I'm not sure what happens then, the storytelling here is confusing - and not helped by parts of the presentation being played too low down to be properly seen by many in the audience at this venue. It seemed to me that she tired of him as a lover and had him first stabbed then strangled. However, still alive, he went back to his village only to find himself in the middle of busy modern Shinjuku along with Godzilla. In most other versions of the old legend he is given a box which he is told not to open - but he does and then discovers he has become an old man - the box had kept his old age prisoner.

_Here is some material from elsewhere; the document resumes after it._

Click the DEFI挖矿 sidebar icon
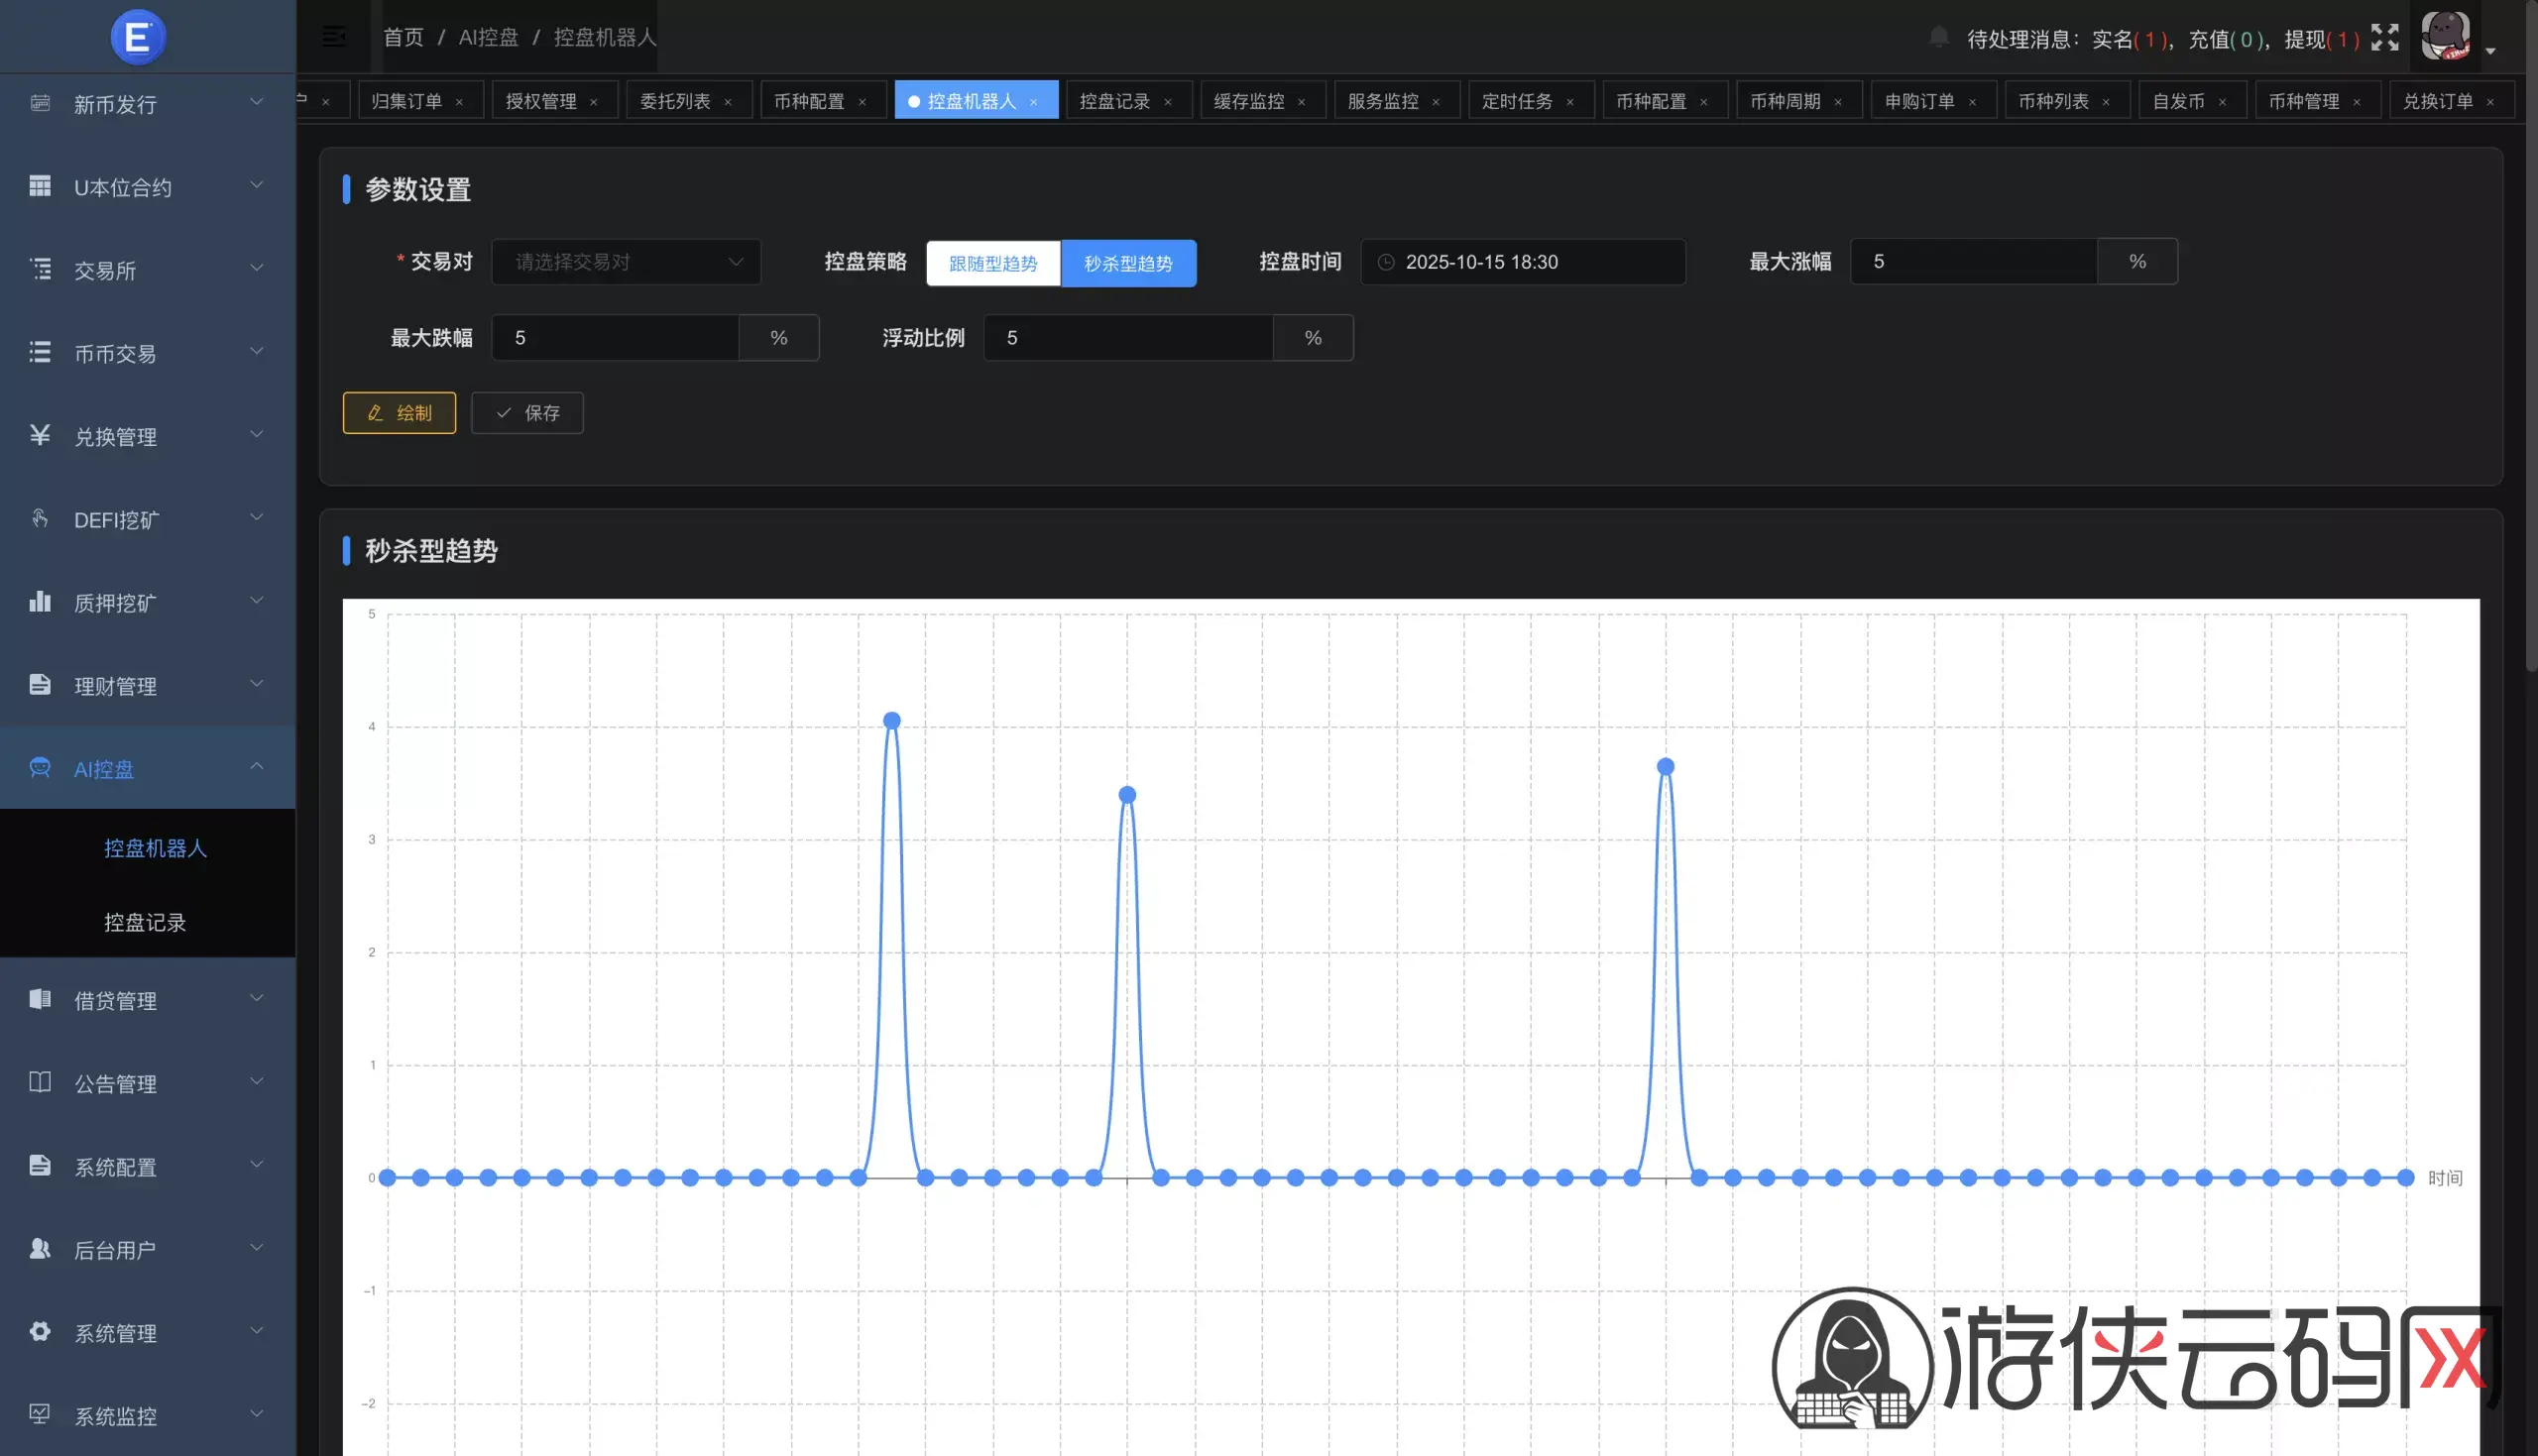Screen dimensions: 2538x1456 [40, 518]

In fact, the interest in this piece is less in the story than in the methods used for telling it and the skill of their execution. It begins with shadow theatre of a woman dressing who then appears as the live actress with her puppet servant to set the manhunt in motion and the cardboard figures from which she made her choice are used in a toy theatre with scenes based on Japanese woodblock prints to tell the fisherman's encounter with the turtle, scenes which are also projected as a larger image.
In fact, though I can't be sure, the toy theatre image itself may be a television screen, although the performer appears to lower the characters down onto the stage. The crudity of these figures suspended on strings bring jigged up and down contrasted uncomfortably with the sophistication of their settings and of most of the performance but if is a very deliberate effect on the part of the director and video designer Paul Piris, perhaps intended to emphasise the fisherman's peasant simplicity in contrast to the world of the Dragon Palace.
The princess is played by Aya Nakamura, who also operates the puppets she appears with, the servant a little shorter than her, the young man slightly taller. She gains her effects mainly by different inclinations of the puppet's head and her own interaction with it, laying her head for instance on the young man's shoulder, and uses them most effectively in her shadow work too.
The work ends with the young man puppet stripped of its garment so that it is revealed as just a head and hands at the end of skeletal arms but she can still make it expressive.